Crédit photo : Louise Claereboudt

"J'ai 49 ans et c'est la première fois que je fais grève de toute ma vie." Casquette vissée sur la tête, Christophe Salaris, kinésithérapeute à Valenton (Val-de-Marne), voit rouge. Ancien de la fonction publique, le professionnel pensait s'épanouir dans le libéral en tant que kiné-ostéopathe, mais la désillusion est arrivée plus vite que prévue. "Je songe à partir m'installer à l'étranger. Là-bas, on aura une meilleure valorisation et un plus grand respect pour notre profession", lâche-t-il, amer, sous le barnum du Syndicat national des masseurs-kinésithérapeutes rééducateurs (SNMKR), qu'il a rejoint il y a un an.

Comme lui, des centaines de soignants libéraux se sont donné rendez-vous, ce mardi 1er juillet, malgré la canicule, sur l'esplanade des Invalides, à Paris, répondant à l'appel du collectif des #SoignantsTrahis, qui rassemble 14 organisations représentatives des professionnels de santé libéraux. La raison de leur colère ? Le report des revalorisations tarifaires conventionnelles - initialement prévues pour le 1er juillet - au 1er janvier 2026, consécutif à l'alerte émise sur un risque de dérapage de l'Objectif national de dépenses d'assurance maladie 2025.

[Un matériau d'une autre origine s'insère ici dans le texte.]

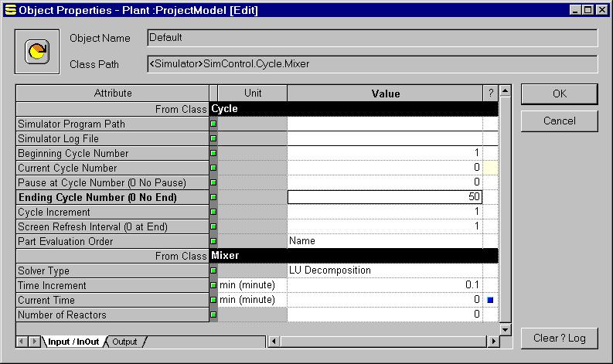Click the green indicator beside Number of Reactors

click(x=213, y=315)
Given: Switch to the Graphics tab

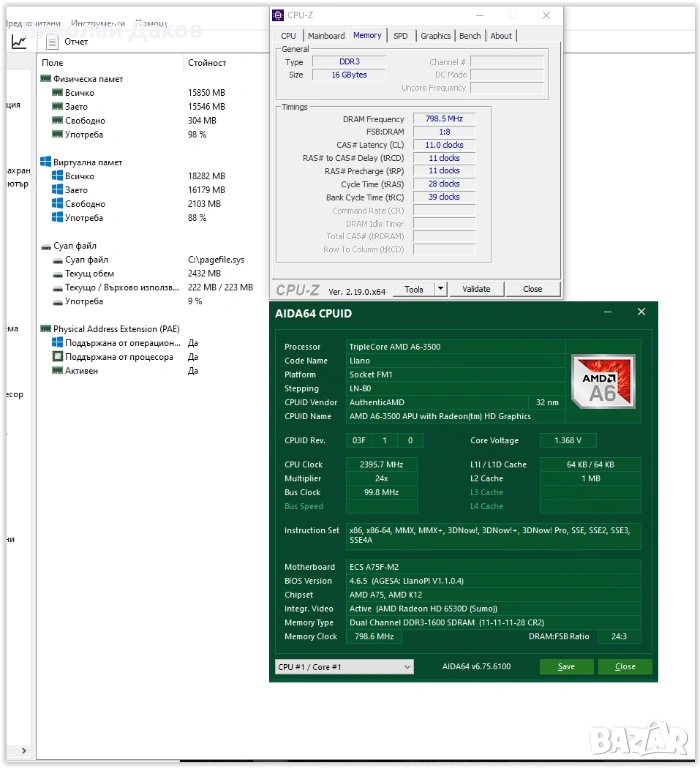Looking at the screenshot, I should [435, 36].
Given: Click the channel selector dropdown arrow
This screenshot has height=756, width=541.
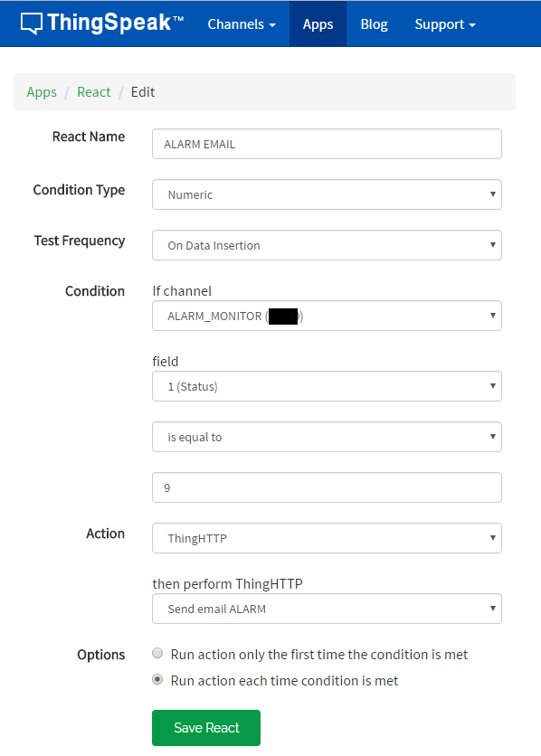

Ce gel tarifaire touche trois professions : les médecins spécialistes, les dentistes et les kinés. Pour ces derniers, la revalorisation devait être de l'ordre "de +8% sur les actes de kinésithérapie les plus courants", rappelle la Fédération française des masseurs-kinésithérapeutes rééducateurs (FFMKR). "On prive une profession qui a perdu 20% de pouvoir d'achat en moins de dix ans…", dénonce son président, Sébastien Guérard, évoquant "une rupture du contrat entre l'Assurance maladie et les professionnels". Pour le syndicaliste, les kinés sont des "dommages collatéraux". Ils n'ont "absolument aucun levier" sur les "dérives" identifiées par le comité d'alerte, à savoir les dépenses hospitalières, les dépenses de médicaments et la hausse des indemnités journalières (IJ).

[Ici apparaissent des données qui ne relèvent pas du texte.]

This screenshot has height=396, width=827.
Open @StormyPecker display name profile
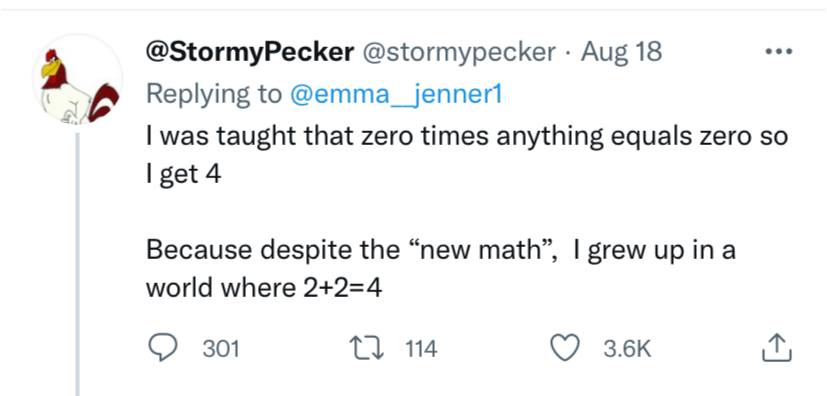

"Ce sont des dépenses qui ne nous incombent pas", abonde Léa Tirbisch, du SNMKR, une bouteille d'eau accrochée à la ceinture. "Ces revalorisations étaient très attendues parce que les précédentes ont été très minimes", ajoute la kinésithérapeute de Lyon âgée de 34 ans, qui a décidé de fermer son cabinet pour "redevenir assistante". "J'ai revendu [mon cabinet], c'était trop dur. Je faisais 40 heures par semaine pour à peine plus d'un Smic une fois toutes les traites payées", confie la professionnelle, enceinte. "On est tous pris à la gorge. Les taxes augmentent, tout augmente, mais nous on est la huitième roue du carrosse", lâche Christophe Salaris.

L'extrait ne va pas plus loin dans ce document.